The minister for Water Resources, River Development & Ganga Rejuvenation, Uma Bharti, has put scientists at the National Institute of Hydrology (NIH) in Roorkee on the job of figuring out where the river Ganga originates. We almost certainly know that the Ganga originates at Gaumukh, near Gangotri, if only because the NIH has an observatory nearby studying the river. There’s a ‘cow’ in ‘Gaumukh’. It all seems like a win. However, the minister thirsts to know if the river can be connected to the sacred lake Mansarovar in Tibet.
Mythology says that the great ascetic, Shiva, who lives there, broke Ganga’s furious descent to earth by catching her in his hair, and thus saved the earth from her raging floods. He held her in his matted locks, tamed her, and made her release her waters into seven streams, and if that’s not an ancient, proud Indian sex scene, I don’t know what is. In fact, I think there’s an exciting publishing opportunity in collating all the ancient proud Indian sex scenes from the scriptures and epics into a nicely designed little paperback series titled Spills & Boons, or Fills & Spoons or something.
At any rate, the minister isn’t going to take mythology’s word for it like some unscientific yob. Like all Taureans, she’s very determined. So the scientists are going to use water isotopes tracer technology to see if the Ganga can in any way be connected, via drifting molecules or whatever, to Mansarovar. Would proving this connection not give mythology the fillip it needs to create jobs, improve infrastructure, and lift people out of poverty? One of the NIH’s experts acknowledged, with magnificent restraint, that: “The new task is a challenging one as we are heading into a completely different direction.”
I have no idea what water isotopes tracer technology is. I think maybe it’s when scientists assemble in a lab equipped with cutting-edge dart boards and beer, and sit around playing cards and telling sociologist jokes for the duration of a reasonable science experiment, before releasing a statement saying, “Our results show that this has been a total hoot, and we would now like to apply for government funding to investigate the turning radius of Kartikeya’s peacock if it had to get away from Brahma’s pillar of fire at speed. Your turn to deal.”
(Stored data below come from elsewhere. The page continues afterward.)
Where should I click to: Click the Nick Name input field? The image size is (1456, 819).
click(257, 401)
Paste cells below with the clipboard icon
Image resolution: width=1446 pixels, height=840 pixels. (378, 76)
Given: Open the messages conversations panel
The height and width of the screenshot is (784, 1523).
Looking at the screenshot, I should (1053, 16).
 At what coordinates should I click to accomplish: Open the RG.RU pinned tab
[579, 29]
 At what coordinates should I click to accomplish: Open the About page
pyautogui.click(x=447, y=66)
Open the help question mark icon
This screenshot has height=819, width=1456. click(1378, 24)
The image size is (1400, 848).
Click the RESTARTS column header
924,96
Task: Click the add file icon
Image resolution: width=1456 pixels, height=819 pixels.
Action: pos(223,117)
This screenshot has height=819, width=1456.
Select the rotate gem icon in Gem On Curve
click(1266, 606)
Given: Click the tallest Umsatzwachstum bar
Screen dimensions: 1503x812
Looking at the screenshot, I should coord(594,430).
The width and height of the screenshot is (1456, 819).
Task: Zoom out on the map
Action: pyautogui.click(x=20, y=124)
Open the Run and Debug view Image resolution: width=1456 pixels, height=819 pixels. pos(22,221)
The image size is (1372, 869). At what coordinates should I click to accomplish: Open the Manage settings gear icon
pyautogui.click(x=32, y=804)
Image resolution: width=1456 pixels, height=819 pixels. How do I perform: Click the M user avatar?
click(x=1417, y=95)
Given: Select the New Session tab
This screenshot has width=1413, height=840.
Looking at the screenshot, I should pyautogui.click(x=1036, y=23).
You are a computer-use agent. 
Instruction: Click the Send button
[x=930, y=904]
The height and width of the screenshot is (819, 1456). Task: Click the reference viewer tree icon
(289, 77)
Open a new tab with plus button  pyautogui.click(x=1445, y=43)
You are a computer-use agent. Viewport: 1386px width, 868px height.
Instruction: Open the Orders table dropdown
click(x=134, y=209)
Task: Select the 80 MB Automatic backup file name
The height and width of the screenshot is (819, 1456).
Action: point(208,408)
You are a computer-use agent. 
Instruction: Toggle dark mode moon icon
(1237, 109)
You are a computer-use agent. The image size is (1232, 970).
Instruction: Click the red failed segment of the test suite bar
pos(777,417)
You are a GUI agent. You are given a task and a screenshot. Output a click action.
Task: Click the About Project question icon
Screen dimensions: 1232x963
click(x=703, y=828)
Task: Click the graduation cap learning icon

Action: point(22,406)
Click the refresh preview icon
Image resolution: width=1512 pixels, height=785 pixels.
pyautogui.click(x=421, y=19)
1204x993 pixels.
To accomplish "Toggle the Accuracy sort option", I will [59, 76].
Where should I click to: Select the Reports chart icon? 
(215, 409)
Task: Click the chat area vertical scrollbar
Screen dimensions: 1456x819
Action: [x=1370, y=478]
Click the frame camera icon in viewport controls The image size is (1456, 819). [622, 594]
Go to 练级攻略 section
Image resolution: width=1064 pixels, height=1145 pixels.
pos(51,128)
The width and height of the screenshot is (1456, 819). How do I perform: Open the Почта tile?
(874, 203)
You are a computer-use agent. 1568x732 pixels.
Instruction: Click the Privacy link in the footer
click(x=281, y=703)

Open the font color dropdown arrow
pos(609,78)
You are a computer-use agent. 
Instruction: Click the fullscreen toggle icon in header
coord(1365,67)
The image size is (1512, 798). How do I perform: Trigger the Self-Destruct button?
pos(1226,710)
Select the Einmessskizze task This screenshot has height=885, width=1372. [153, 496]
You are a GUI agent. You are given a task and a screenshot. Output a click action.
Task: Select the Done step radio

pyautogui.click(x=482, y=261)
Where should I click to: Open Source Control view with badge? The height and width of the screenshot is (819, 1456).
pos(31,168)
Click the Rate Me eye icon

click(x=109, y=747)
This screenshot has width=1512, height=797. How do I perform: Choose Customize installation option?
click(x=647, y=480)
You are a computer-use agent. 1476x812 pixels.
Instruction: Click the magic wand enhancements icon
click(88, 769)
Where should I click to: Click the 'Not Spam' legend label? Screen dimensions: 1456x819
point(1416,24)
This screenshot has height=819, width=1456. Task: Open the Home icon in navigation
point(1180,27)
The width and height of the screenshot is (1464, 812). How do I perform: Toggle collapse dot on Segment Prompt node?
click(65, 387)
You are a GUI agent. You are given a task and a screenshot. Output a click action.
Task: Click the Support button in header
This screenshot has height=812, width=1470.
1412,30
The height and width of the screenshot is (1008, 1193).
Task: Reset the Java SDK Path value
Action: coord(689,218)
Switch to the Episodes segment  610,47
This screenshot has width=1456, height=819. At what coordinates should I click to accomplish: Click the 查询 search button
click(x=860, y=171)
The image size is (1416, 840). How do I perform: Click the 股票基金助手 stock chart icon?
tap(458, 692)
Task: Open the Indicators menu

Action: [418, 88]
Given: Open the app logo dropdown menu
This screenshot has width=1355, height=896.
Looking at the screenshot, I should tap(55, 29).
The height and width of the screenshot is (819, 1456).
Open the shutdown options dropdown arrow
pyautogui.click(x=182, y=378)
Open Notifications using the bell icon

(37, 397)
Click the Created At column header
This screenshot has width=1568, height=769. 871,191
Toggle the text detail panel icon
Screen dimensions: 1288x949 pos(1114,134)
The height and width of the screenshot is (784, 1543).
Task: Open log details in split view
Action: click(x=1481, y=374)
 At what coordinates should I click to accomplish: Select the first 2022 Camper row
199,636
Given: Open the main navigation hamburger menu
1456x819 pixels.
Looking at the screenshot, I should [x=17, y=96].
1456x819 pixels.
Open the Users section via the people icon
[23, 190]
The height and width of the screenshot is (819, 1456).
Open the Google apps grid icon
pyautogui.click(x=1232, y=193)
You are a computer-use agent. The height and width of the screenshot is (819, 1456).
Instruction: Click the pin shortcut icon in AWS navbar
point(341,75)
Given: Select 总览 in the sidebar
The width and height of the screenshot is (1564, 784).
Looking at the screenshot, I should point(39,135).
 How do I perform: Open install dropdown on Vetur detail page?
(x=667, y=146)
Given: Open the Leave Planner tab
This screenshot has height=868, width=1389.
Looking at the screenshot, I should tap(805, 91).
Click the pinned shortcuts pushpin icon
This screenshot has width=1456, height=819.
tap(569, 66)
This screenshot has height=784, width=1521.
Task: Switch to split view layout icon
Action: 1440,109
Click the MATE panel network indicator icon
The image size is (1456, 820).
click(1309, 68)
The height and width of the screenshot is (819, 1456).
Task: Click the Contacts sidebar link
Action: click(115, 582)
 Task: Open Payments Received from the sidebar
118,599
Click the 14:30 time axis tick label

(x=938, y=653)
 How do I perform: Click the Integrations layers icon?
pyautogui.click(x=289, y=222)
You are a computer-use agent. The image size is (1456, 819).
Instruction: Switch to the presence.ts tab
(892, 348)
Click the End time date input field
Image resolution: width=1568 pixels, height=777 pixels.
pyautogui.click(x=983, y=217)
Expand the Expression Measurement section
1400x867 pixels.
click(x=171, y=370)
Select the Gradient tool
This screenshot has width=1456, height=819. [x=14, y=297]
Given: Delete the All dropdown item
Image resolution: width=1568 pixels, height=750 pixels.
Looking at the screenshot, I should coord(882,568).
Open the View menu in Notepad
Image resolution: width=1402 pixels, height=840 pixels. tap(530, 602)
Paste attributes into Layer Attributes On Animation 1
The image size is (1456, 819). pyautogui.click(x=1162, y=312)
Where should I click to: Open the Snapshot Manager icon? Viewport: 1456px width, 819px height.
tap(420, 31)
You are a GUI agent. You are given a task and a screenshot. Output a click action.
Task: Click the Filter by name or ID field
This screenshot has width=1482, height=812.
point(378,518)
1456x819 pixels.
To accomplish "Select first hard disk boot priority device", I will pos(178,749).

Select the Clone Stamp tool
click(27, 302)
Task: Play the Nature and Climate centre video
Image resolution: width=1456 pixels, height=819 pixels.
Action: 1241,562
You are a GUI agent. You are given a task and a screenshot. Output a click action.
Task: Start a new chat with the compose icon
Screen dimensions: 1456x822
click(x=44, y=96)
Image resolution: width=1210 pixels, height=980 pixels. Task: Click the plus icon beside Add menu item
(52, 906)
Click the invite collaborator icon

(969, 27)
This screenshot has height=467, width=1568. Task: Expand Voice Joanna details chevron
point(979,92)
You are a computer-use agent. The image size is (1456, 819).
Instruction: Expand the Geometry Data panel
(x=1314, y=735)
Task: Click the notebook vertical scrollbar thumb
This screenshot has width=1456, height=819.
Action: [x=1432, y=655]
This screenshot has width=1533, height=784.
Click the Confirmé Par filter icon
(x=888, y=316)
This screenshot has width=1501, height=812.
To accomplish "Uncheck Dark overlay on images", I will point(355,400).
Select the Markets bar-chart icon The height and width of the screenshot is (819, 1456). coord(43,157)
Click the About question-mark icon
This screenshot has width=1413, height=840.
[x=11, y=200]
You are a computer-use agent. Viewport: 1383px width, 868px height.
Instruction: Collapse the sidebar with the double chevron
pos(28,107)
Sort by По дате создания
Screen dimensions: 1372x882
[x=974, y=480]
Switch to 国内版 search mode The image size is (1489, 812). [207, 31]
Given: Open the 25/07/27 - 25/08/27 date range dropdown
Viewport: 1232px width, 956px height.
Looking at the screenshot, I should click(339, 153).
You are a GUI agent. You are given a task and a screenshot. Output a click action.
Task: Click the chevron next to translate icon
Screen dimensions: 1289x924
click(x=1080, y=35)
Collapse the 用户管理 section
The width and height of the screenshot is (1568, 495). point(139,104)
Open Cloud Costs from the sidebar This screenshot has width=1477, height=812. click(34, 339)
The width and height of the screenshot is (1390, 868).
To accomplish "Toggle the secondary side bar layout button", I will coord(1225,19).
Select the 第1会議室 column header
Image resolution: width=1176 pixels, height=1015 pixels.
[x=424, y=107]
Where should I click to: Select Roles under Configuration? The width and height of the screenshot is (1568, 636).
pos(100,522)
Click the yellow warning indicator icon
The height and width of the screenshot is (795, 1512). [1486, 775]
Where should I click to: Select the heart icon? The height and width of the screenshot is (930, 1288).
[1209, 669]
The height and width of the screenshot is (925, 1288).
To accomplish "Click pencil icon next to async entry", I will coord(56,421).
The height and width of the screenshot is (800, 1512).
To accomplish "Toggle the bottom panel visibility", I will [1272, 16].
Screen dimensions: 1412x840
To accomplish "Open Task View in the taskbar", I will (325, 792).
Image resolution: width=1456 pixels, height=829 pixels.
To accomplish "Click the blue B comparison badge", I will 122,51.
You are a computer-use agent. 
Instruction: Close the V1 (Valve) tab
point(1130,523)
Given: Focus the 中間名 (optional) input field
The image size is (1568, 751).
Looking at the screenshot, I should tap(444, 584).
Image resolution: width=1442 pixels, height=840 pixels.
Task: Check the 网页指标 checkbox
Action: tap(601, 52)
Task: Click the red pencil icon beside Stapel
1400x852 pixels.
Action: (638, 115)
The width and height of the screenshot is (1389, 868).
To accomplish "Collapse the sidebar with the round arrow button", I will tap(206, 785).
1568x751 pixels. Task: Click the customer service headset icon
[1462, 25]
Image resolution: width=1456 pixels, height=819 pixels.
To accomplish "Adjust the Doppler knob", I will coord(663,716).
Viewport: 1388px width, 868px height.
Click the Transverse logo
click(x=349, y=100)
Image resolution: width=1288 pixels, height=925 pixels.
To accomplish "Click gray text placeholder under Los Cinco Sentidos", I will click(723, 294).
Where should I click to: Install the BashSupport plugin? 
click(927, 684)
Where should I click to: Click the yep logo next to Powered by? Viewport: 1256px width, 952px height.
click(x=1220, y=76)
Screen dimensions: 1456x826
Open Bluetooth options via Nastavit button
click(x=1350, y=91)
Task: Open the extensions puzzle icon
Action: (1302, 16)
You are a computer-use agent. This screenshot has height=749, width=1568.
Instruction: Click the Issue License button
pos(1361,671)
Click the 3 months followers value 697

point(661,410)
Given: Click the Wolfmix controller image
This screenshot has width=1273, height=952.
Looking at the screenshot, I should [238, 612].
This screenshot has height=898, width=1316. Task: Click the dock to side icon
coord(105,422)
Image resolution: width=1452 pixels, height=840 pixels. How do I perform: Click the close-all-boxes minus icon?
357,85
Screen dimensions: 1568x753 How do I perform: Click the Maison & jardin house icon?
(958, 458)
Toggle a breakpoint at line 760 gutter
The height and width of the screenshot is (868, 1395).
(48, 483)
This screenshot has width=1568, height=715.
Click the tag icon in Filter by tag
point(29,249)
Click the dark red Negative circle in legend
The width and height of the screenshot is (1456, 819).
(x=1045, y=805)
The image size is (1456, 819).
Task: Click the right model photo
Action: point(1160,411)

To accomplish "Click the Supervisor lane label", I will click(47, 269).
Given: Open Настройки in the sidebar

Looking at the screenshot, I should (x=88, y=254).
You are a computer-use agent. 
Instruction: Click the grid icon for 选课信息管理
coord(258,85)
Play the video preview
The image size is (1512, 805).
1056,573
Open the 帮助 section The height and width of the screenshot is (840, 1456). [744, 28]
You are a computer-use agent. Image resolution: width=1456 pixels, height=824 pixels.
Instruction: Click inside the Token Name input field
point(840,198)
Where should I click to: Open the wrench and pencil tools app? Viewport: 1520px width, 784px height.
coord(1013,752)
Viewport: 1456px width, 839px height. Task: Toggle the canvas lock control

I will say, though, that Uma Bharti’s is not the stupidest scientific experiment I’ve heard of. That would have to be the experiment that showed that rats cannot differentiate between Dutch and Japanese sentences when a video is played backwards to them.
But I’m nitpicking. The truth is that I’ve always had a big thing for Shiva. He’s romantic perfection—passionate, powerful, unavailable, good dancer. It’s straight out of Thrills & Moon. I’m actually okay with the government throwing money at him; I’ll just pretend that I’m tucking it into his loincloth.